The wife and I have been tighter for about 23 years and 21 years married on Friday. Now after a few drinks and sitting in the hot tub thinking and talking about things we've been through, it finally seriously dawned on me that I'm old! I'm 58 in August but until recently I always thought of myself as a hell of a lot younger!

Now with talking things through, the step daughter who I've known since she was 9 is mother with a lad who's 11 in October, my step son is 34 in October. We've talked about the 2 cats we had who are no longer with us as well as the dog the daughter has decided is half ours as well as there's and I'm feeling old!

My mam always told me not to "get auld cos it's not good" and she's right - where's the last 30 years gone?

Working shifts all my life haven't helped and it's coming to the stage where I want to enjoy my life. I've got a great wife, beautiful street daughter who reminds me of me at times (which is bloody scary!!) a step son who's doing roughly the same things as me but better and a grandson who I adore. And even though everything has been there in front of me, it seems more relevant than before - hence the feeling old bit!

Does life do this on purpose? Allow you to think of yourself one way then all of a sudden drop everything in front of you?

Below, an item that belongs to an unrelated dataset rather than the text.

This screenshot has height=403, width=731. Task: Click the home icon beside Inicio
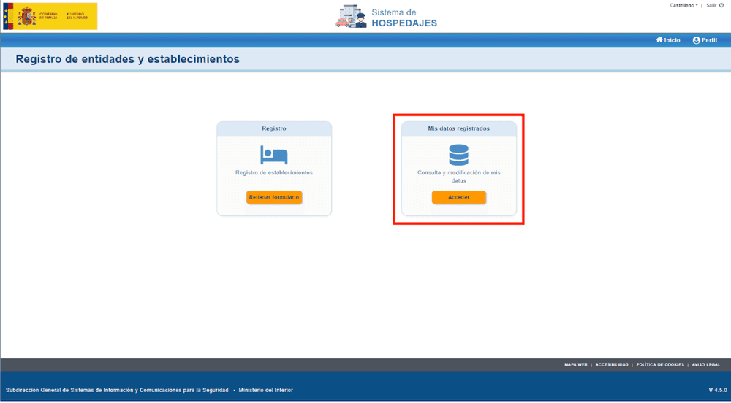tap(659, 40)
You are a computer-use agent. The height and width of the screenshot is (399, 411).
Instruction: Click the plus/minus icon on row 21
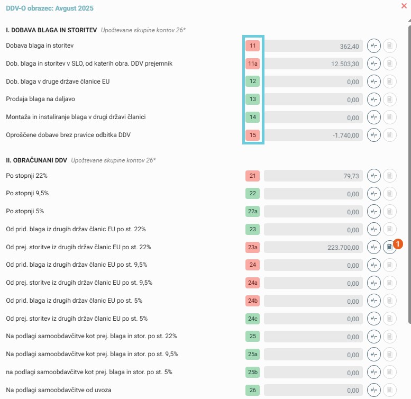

Anyways I thank anyone who had made it this far
Great post mate! Until recently I was in a similar position. Been married for 18 years and I’ve got 2 lovely stepdaughters and 2 grandchildren. However my wife and I have recently split (my decision) and who knows what the future will bring for me. It’s quite exciting and scary in equal measures but I feel I can now do the things I used to do when I was younger. But time can catch up with you and never was this more apparent than when I climbed Sca Fell Pike 2 days ago - and now I’m hobbling round like an old man. The mind is still willing but physically I need to rein it in a bit or undertake a fitness program to get me back in shape. It certainly gave me a stark reminder that I’m not as young as I used to be!
 
Aww man it was fabulous. Put a frock on as I can't remember the last time I dressed up! Stunning show and we both enjoyed it. The vocals on Satine were insane. Music, costumes, everything was just brilliant.

Thanks again so much. We owe you a pint! xx
Ive had a great day out with my daugher and my Grandson, youve just put the cherry on top of the cake....im so pleased you enjoyed it.
 
Its amazing how many peoples lives are similar. I truly admire what Snaggey has dealt with and what hes gone through. Not sure I could do what hes done. I struggle with my current set up - kids and step kids. Young people and their daft choices. All of you give strength to all of us . Good luck and Gods blessings to everyone on here
Git....got me choked that.

Seriously though, and im being 100% honest here, I couldn't have done it without the support of not only my kids (who have also been devastated), but my Not606 family.

Each and every one of you have been truly amazing, and it still has me blown away with the support ive had from you all.